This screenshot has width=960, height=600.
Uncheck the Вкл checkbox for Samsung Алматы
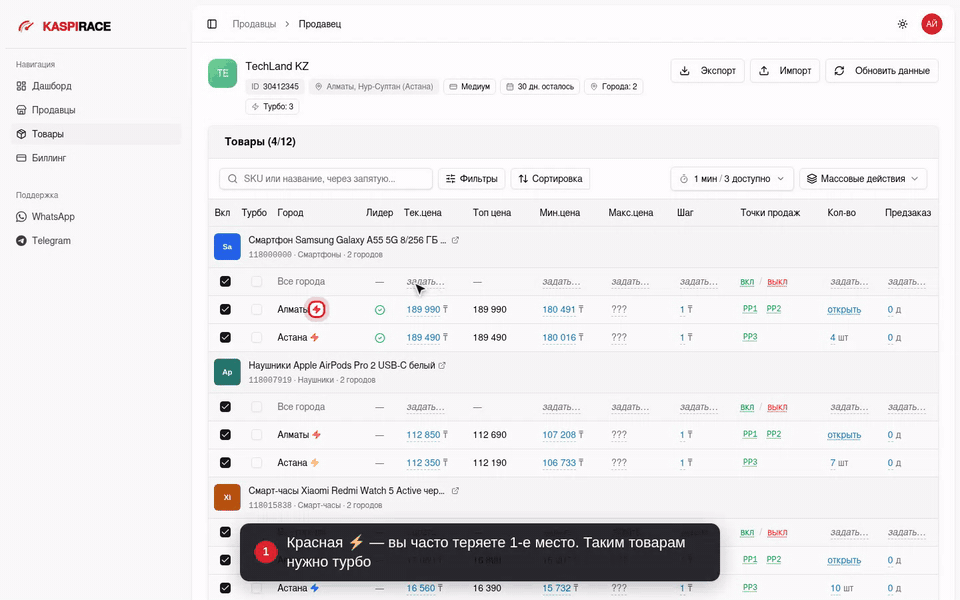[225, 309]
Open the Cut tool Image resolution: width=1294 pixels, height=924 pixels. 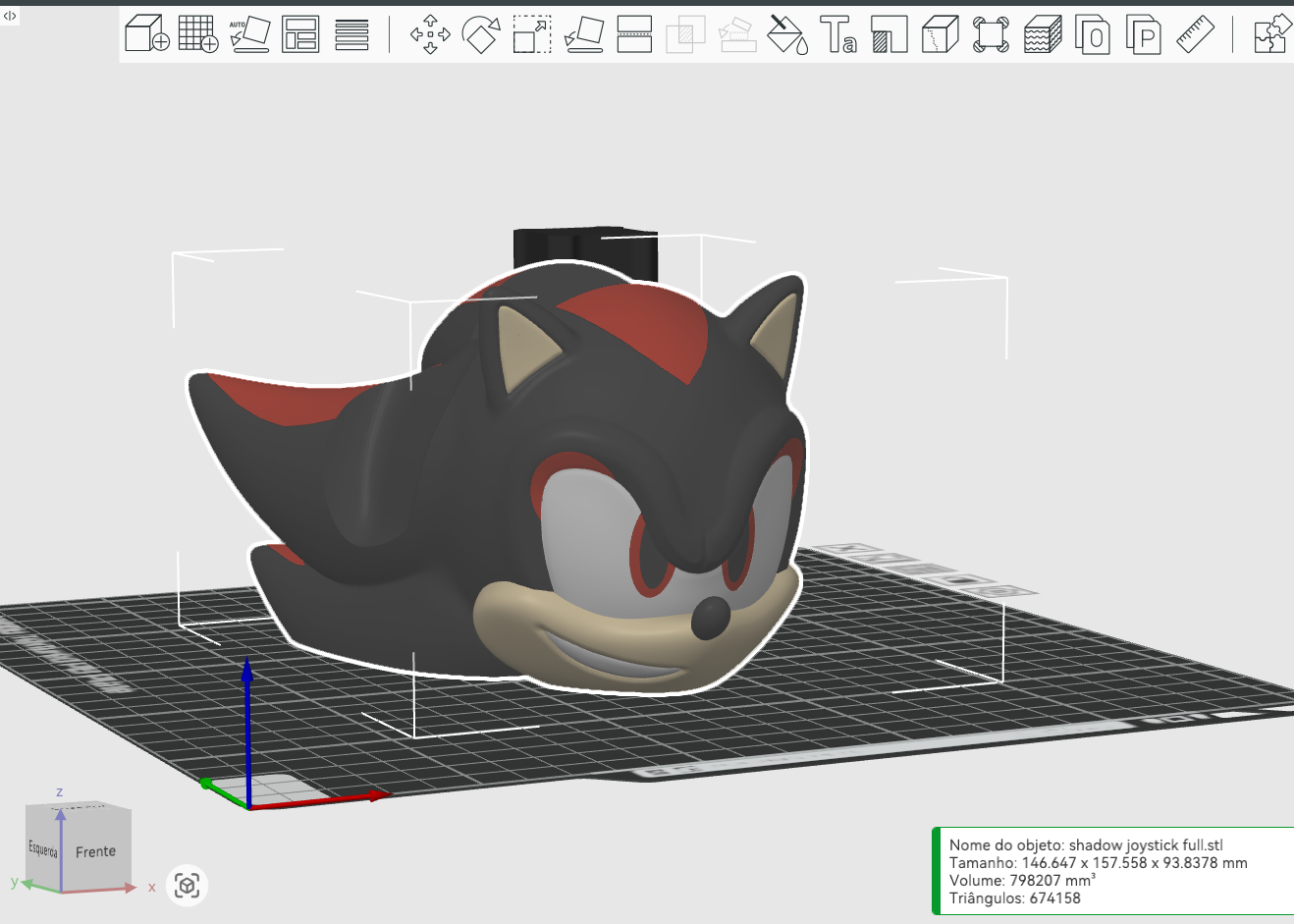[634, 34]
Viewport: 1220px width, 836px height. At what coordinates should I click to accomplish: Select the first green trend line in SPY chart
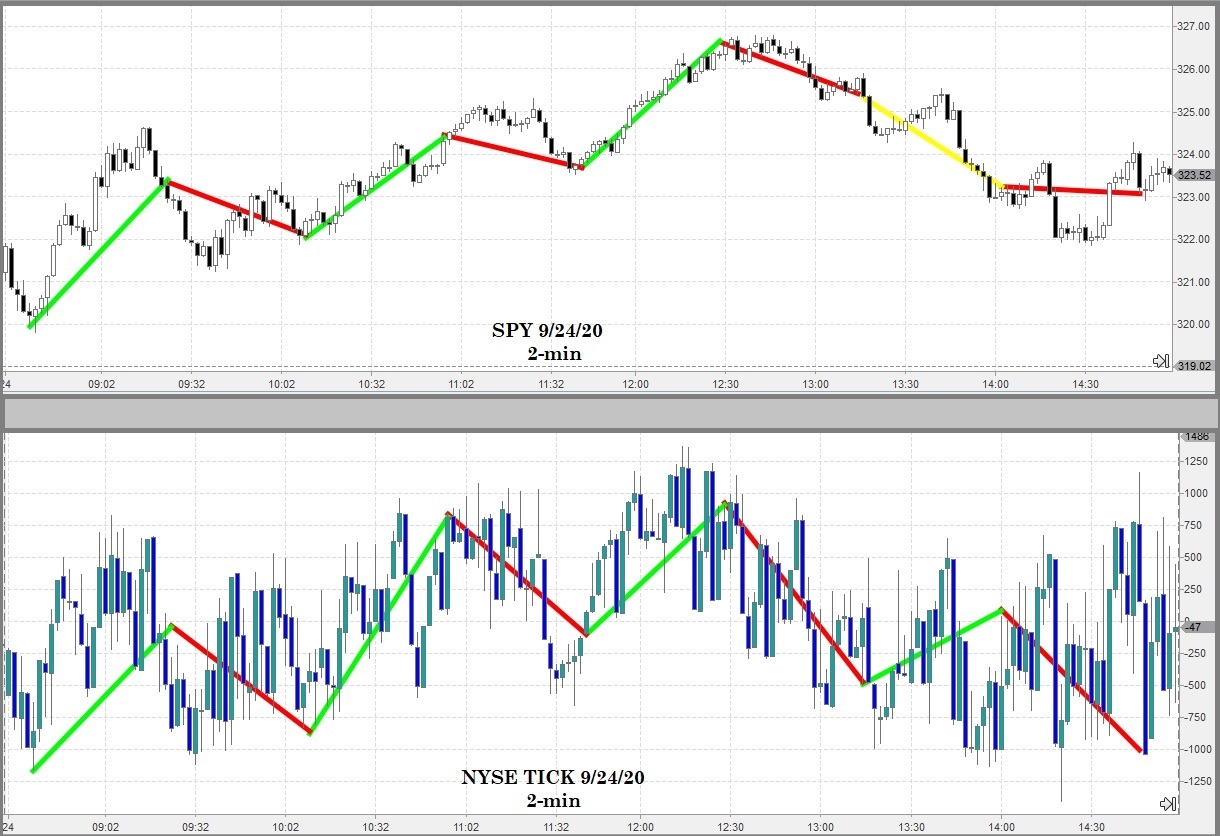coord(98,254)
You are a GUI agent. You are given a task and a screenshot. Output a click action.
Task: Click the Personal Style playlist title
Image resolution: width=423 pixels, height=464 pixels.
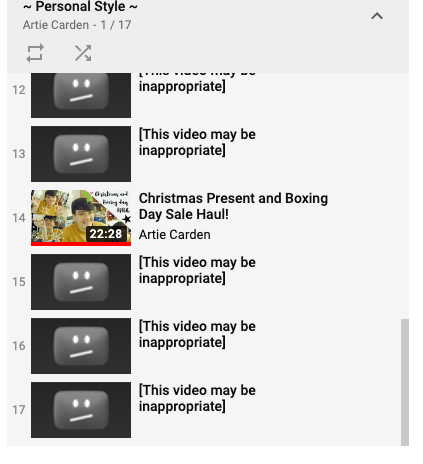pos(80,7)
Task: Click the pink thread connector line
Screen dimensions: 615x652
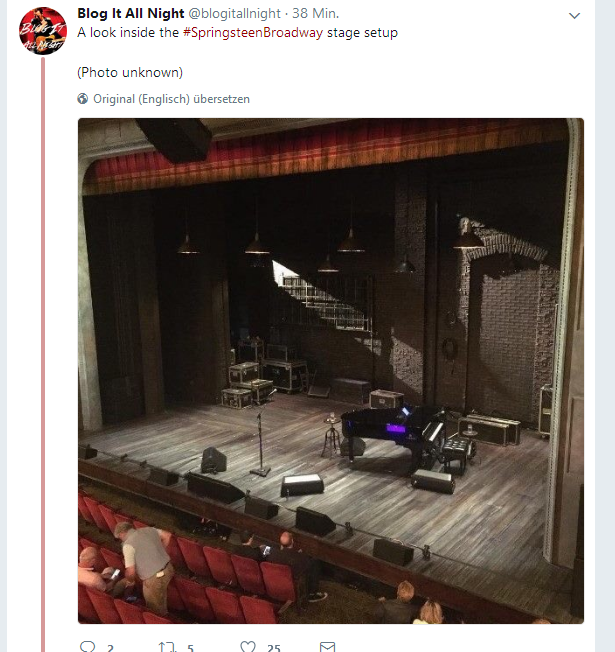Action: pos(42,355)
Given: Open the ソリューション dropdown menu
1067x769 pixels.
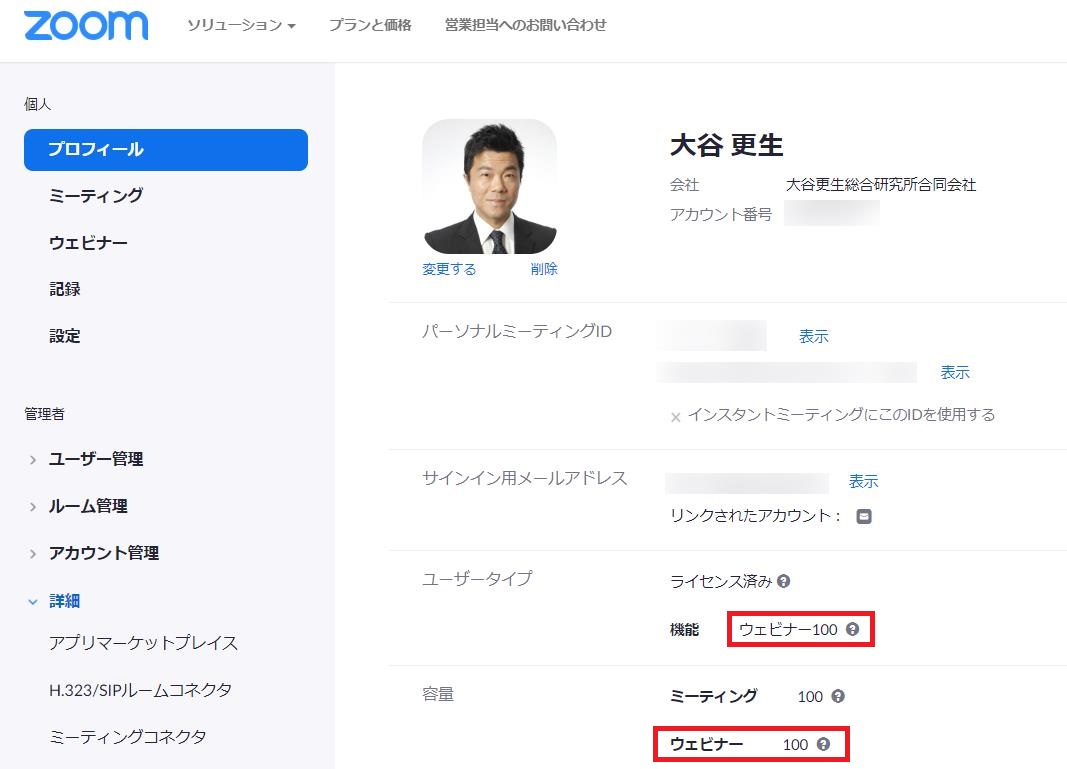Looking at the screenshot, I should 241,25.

▸ **PROMPT**
Reproduce the lines of the data that run from the one containing "Screen dimensions: 615x652" to the final line, both included, exactly as they appear and without the pictures.

▸ **SOLUTION FOR THIS PROBLEM**
Screen dimensions: 615x652
Action: pos(42,355)
Given: Open the ソリューション dropdown menu
1067x769 pixels.
Looking at the screenshot, I should 241,25.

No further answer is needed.